• WHAT IS EXPECTED:
The material below must be restated exactly, line by line.

• SOURCE MATERIAL:
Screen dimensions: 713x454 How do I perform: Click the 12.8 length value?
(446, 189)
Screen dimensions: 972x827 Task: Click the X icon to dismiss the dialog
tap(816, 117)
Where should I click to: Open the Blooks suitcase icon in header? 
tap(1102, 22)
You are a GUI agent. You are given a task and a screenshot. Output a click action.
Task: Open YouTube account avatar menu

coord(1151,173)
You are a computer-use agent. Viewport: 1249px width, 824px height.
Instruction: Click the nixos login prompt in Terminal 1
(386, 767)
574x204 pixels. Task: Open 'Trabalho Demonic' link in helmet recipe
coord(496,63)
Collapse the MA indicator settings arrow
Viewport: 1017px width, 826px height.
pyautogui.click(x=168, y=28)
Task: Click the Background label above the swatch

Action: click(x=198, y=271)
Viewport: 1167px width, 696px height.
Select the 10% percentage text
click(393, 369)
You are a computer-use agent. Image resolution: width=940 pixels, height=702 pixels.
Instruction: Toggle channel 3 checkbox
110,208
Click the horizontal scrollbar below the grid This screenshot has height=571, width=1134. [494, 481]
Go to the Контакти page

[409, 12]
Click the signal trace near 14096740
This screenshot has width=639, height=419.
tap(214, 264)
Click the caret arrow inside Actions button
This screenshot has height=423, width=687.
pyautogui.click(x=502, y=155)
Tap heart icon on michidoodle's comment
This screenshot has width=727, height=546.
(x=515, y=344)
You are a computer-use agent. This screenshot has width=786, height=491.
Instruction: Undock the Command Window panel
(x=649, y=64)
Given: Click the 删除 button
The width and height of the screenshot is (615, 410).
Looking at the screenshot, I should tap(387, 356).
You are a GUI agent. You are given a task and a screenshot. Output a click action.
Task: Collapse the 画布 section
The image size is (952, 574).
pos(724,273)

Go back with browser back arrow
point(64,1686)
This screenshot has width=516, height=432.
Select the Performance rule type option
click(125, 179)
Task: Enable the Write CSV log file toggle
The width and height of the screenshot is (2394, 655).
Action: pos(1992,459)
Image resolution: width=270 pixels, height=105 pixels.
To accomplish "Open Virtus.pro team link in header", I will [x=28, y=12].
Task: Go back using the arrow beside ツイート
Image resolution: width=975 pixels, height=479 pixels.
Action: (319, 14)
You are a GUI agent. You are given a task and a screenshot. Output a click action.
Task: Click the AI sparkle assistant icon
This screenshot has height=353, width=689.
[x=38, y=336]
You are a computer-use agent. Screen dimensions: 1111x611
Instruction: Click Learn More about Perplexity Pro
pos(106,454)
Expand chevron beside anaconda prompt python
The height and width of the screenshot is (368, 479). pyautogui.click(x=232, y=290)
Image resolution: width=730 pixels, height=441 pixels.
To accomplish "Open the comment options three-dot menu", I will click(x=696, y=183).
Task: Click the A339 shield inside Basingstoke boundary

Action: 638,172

• ANSWER TO THE PROBLEM:
Screen dimensions: 713x454 How do I perform: Click the 12.8 length value?
(446, 189)
Screen dimensions: 972x827 Task: Click the X icon to dismiss the dialog
tap(816, 117)
Where should I click to: Open the Blooks suitcase icon in header? 
tap(1102, 22)
You are a GUI agent. You are given a task and a screenshot. Output a click action.
Task: Open YouTube account avatar menu

coord(1151,173)
You are a computer-use agent. Viewport: 1249px width, 824px height.
Instruction: Click the nixos login prompt in Terminal 1
(386, 767)
574x204 pixels. Task: Open 'Trabalho Demonic' link in helmet recipe
coord(496,63)
Collapse the MA indicator settings arrow
Viewport: 1017px width, 826px height.
pyautogui.click(x=168, y=28)
Task: Click the Background label above the swatch

Action: click(x=198, y=271)
Viewport: 1167px width, 696px height.
Select the 10% percentage text
click(393, 369)
You are a computer-use agent. Image resolution: width=940 pixels, height=702 pixels.
Instruction: Toggle channel 3 checkbox
110,208
Click the horizontal scrollbar below the grid This screenshot has height=571, width=1134. [494, 481]
Go to the Контакти page

[409, 12]
Click the signal trace near 14096740
This screenshot has width=639, height=419.
tap(214, 264)
Click the caret arrow inside Actions button
This screenshot has height=423, width=687.
pyautogui.click(x=502, y=155)
Tap heart icon on michidoodle's comment
This screenshot has width=727, height=546.
(x=515, y=344)
You are a computer-use agent. This screenshot has width=786, height=491.
Instruction: Undock the Command Window panel
(x=649, y=64)
Given: Click the 删除 button
The width and height of the screenshot is (615, 410).
Looking at the screenshot, I should tap(387, 356).
You are a GUI agent. You are given a task and a screenshot. Output a click action.
Task: Collapse the 画布 section
The image size is (952, 574).
pos(724,273)

Go back with browser back arrow
point(64,1686)
This screenshot has width=516, height=432.
Select the Performance rule type option
click(125, 179)
Task: Enable the Write CSV log file toggle
The width and height of the screenshot is (2394, 655).
Action: pos(1992,459)
Image resolution: width=270 pixels, height=105 pixels.
To accomplish "Open Virtus.pro team link in header", I will [x=28, y=12].
Task: Go back using the arrow beside ツイート
Image resolution: width=975 pixels, height=479 pixels.
Action: (319, 14)
You are a GUI agent. You are given a task and a screenshot. Output a click action.
Task: Click the AI sparkle assistant icon
This screenshot has height=353, width=689.
[x=38, y=336]
You are a computer-use agent. Screen dimensions: 1111x611
Instruction: Click Learn More about Perplexity Pro
pos(106,454)
Expand chevron beside anaconda prompt python
The height and width of the screenshot is (368, 479). pyautogui.click(x=232, y=290)
Image resolution: width=730 pixels, height=441 pixels.
To accomplish "Open the comment options three-dot menu", I will click(x=696, y=183).
Task: Click the A339 shield inside Basingstoke boundary

Action: 638,172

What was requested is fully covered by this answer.